I've hunted turkeys in Vinton County for years. I've never come across hogs, but have heard a few people talk about them. (Maybe I'm not the one to ask, as I don't seem to find turkeys too often either!)  Let us know how you do, though. Sounds interesting!


----------



## Guest (Jan 17, 2007)

While your at Lake Hope, visit moonville tunnel. You will find it well worth your time.


----------



## CHOPIQ (Apr 6, 2004)

Good luck, I hunt right at Lake Hope and have never seen a boar or even where they have torn up the ground, but while I was at the rangers office right at Lake Hope they had a picture of a big boar that someone had shot with their bow. The fishing can be good at Lake Hope, especially the crappie. Are you looking for land to hunt or buy?


----------



## Nightprowler (Apr 21, 2004)

Where do we pick up our hunting permission slips? FRIEND


----------



## bronzebackyac (Apr 19, 2005)

I know that there are some hogs just up the road in back of Allensville, near the cross creek general store. I hunt some land down there, and know some guys who have killed a few over the years. Double D ranch was offering some low priced hunts in their high fenced area just to get rid of them. My cousin took them up on the offer and had a good time. I think he paid 100 bucks.


----------



## harjo02 (Jul 26, 2006)

I suspect the closer you get to the Double D Ranch, the better you are. I've hunted the DD a couple of times and one of the employees there told me that every so often so local a$$hole will cut their fences and hogs and other stuff get out. The latest cut that I'm aware of was spring 2005 when it was under different management. 

Good luck.


----------



## pendragun1 (Apr 14, 2004)

well made it back home after the hunt, got stuck by a good 6 " snow storm , but trip was fun. didnt shoot any pigs, but did see 1 dead one in a truck outside lake hope on private property., and 1 gut pile in the forest hunting area. the pile had 5 baby pigs in it, kind of a bummer. ran into some people who said there are a ton of pigs around an airport somewhere by mac arthur. we are going back down to check this out.


----------



## Scaupstopper (May 26, 2005)

Dont know about Ohio, but they have them in Texas. Went last weekend to a friends lease and shot three. I was too sick to hunt all day, and cold have killed more if I were well I suspect.

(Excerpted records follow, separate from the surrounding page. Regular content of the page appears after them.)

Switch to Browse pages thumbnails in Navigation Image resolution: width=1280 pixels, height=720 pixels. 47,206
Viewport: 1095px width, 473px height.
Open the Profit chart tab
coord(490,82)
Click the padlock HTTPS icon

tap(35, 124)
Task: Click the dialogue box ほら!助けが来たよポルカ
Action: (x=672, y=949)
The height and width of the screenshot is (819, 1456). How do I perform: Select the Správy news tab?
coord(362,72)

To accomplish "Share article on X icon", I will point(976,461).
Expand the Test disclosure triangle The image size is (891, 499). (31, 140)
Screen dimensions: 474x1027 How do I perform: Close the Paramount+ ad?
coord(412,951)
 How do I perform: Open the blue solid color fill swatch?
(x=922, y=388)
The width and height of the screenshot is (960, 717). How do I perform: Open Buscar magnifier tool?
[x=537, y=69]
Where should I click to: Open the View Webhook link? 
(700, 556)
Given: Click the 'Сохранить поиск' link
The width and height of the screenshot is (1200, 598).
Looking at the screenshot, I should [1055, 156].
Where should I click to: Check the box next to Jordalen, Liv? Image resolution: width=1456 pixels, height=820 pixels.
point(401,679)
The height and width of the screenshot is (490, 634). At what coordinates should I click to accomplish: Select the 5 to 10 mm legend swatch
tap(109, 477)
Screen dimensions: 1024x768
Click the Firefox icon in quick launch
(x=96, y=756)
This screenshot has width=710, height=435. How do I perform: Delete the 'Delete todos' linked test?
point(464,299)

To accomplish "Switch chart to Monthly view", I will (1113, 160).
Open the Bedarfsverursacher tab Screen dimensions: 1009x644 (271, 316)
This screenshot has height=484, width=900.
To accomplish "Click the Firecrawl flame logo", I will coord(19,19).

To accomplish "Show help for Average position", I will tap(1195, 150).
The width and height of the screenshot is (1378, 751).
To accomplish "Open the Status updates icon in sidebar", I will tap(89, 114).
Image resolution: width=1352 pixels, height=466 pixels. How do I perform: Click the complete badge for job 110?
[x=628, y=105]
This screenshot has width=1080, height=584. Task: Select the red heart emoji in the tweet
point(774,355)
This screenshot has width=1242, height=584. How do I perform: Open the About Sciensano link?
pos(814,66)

I can tell you this much, as the owner of the ranch told me, if he caught someone releasing hogs he would slit their throat. He couldnt believe it when I told him some people are importing them or cutting fences to let them out here in Ohio. 

After seeing the utter devastation they cause on the landscape I cant say I blame him a bit. We are lucky from what I have seen in Texas to not have very many here. On 1800 acres they killed over 200 a year for the last 10 years and cant keep them in check. In fact those hunting deer are required to kill 25 hogs before they shoot their first deer! THe owner used to graze over 100 head and never have to feed them. Now he is down to 30 and has to feed them year round because the hogs tear up all the pastures! The biggest problem is these hogs are truely wild, and very nomadic. The go from Ranch to ranch with no pattern (as there arent any high fences in the areas)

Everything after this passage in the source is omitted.